_Provided passage_
ירושלמי עבודה זרה3:1

אָמַר רִבִּי יוֹנָה. אַלֶכְּסַנְדְּרוֹס מַקֶּדוֹן כַּד בְּעָא מֵיסַק לְעֵיל. וַהֲיָה סְלַק וּסְלַק סְלַק עַד שֶׁרָאָה אֶת הָעוֹלָם כַּכַּדּוּר וְאֶת הְיָּם כִּקְעָרָה. בְּגִין כֵּן צַּייְרִין לֵהּ בְּכַדּוּרָה בְיָדֵהּ. וִיצוּרֶינָּה קְעָרָה בְיָדֵהּ. אֵינוּ שַׁלִּיט בַּיָּם. אֲבָל הַקָּדוֹשׁ בָּרוּךְ הוּא שַׁלִּיט בַּיָּם וּבַיַּבָּשָׁה. מַצִּיל בַּיָּם וּמַצִּיל בַּיַבָּשָׁה

Rebbi Yonah said, when Alexander the Macedonian wanted to ascend he rose, and rose, and rose, until he saw the Earth as a ball and the ocean like a plate

The opinion of our sages of blessed memory in these matters is well known: They believed that the Earth and the Great Ocean were flat.

_Direction_
In the passage about Alexander the Macedonian, what did he see the ocean as once he had risen high enough?

_Provided material_

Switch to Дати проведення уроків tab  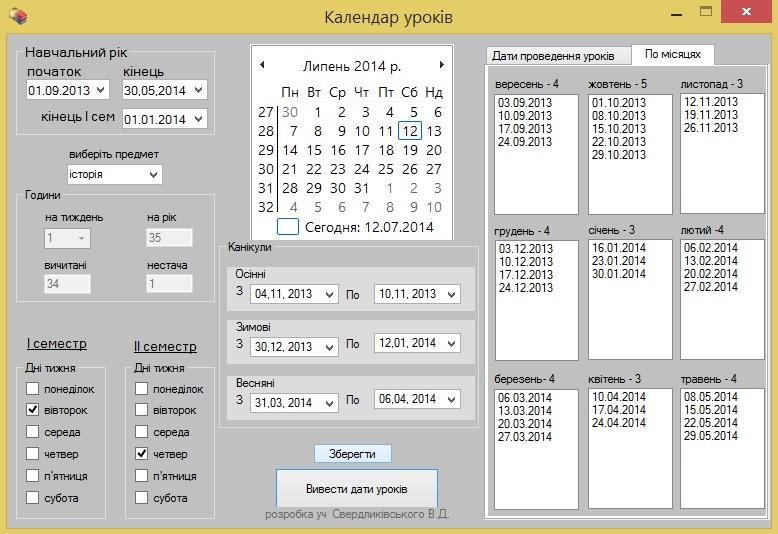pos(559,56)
--
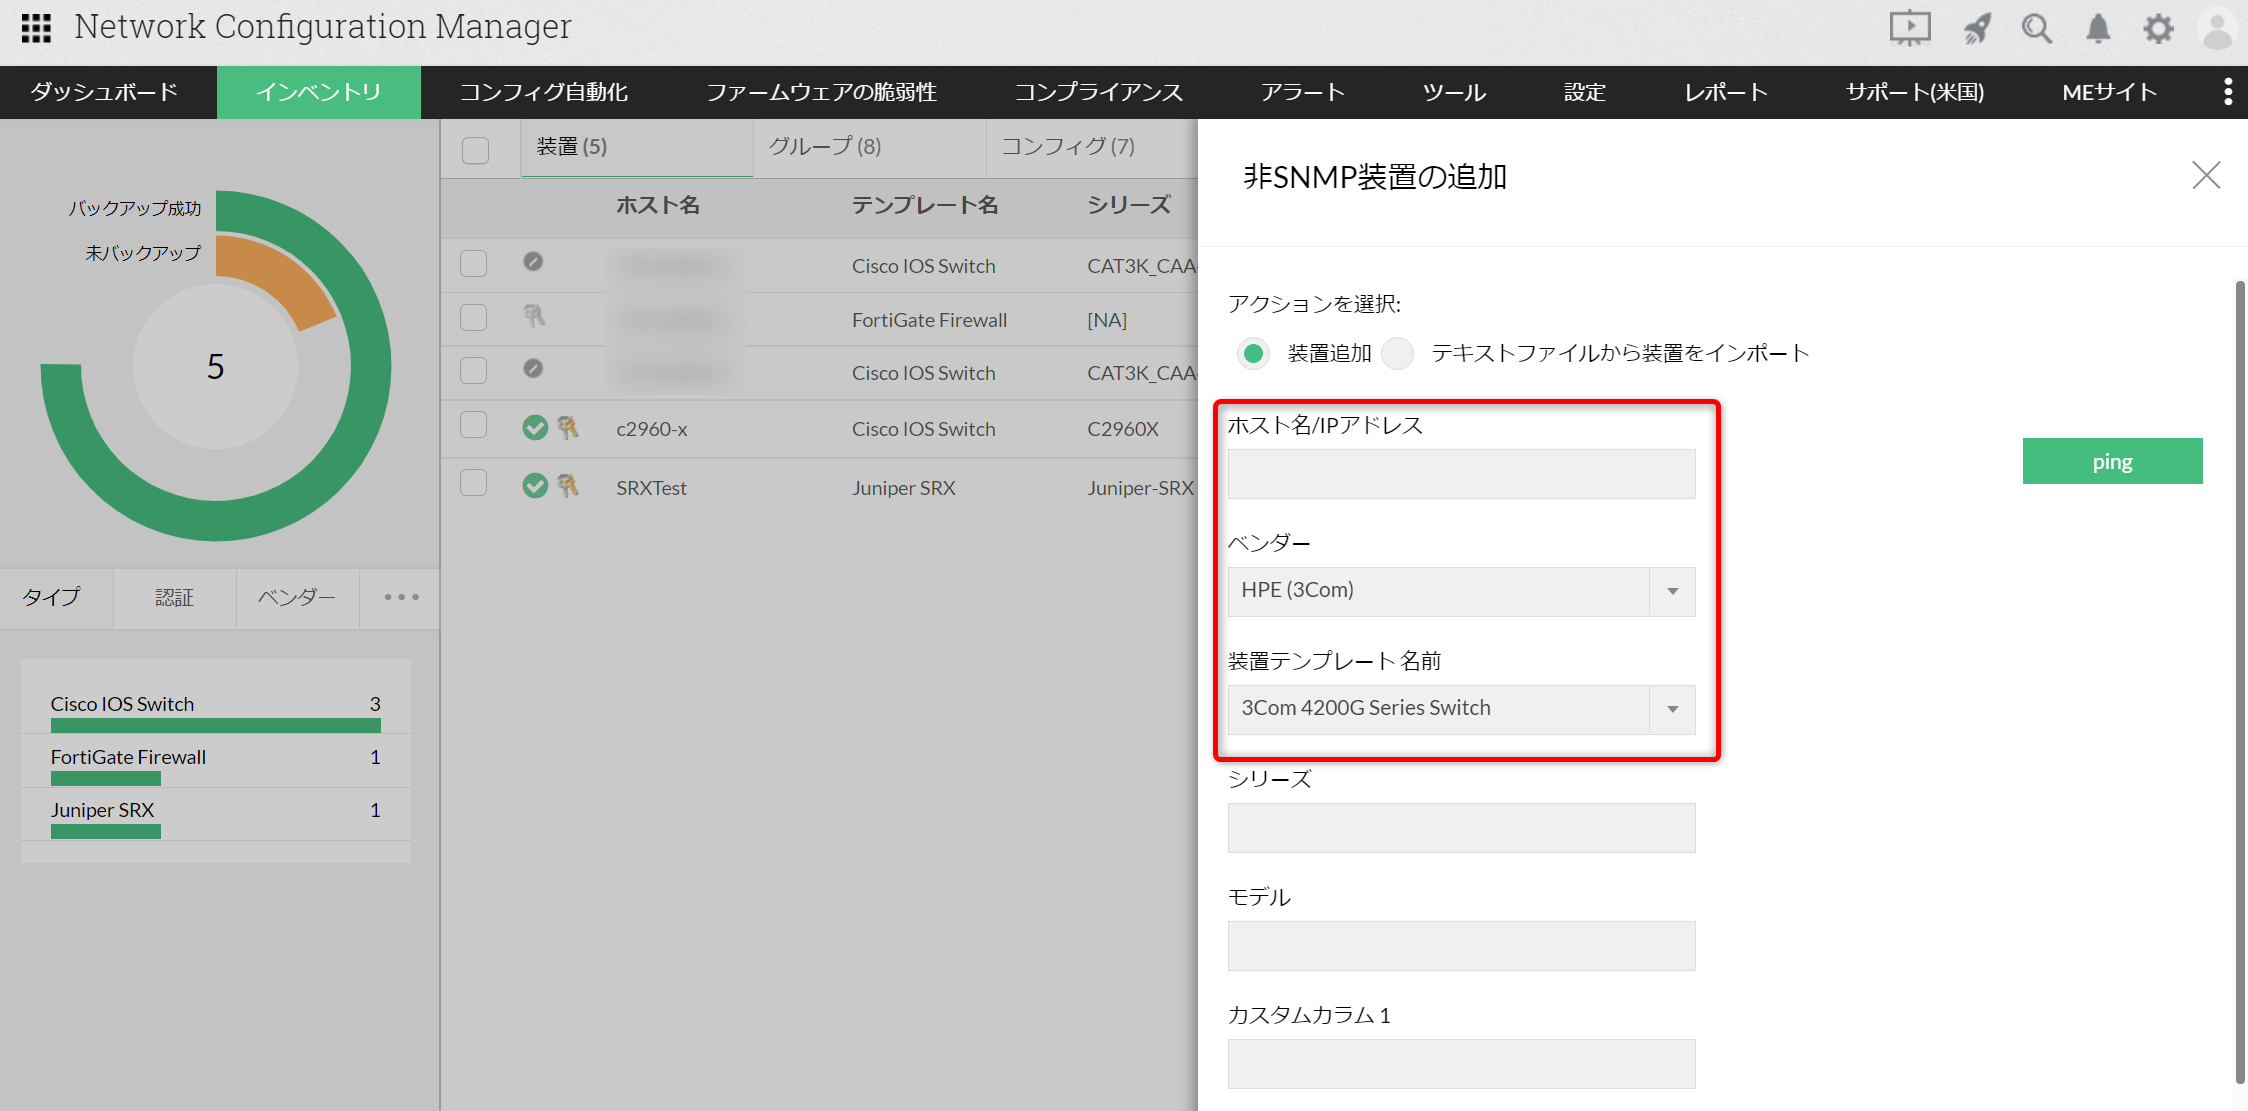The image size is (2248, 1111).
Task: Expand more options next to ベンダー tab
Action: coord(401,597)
---
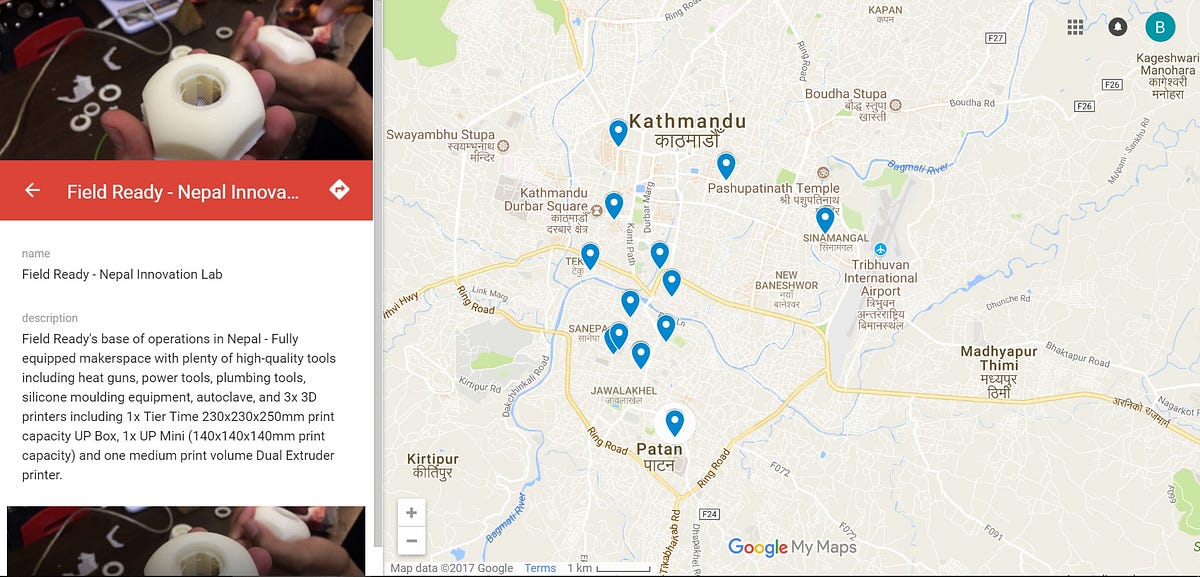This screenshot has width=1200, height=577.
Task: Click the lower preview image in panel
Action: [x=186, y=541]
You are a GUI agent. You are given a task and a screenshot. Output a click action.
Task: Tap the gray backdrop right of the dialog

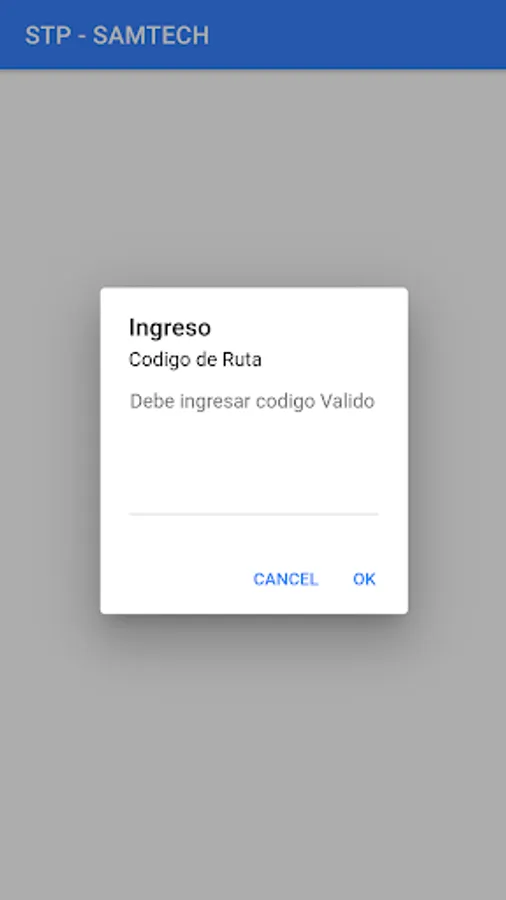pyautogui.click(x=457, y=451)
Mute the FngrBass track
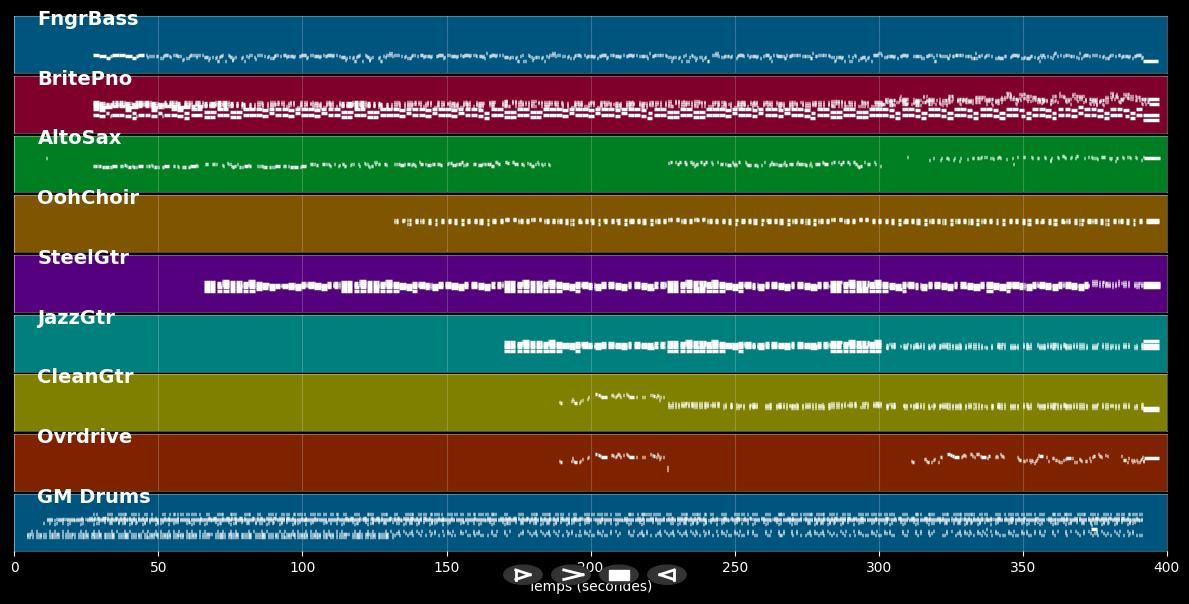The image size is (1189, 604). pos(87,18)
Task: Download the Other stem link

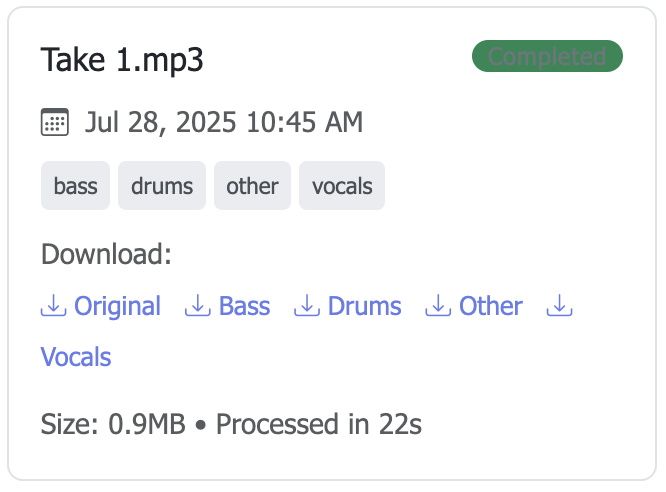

_Final result_
Like a plate.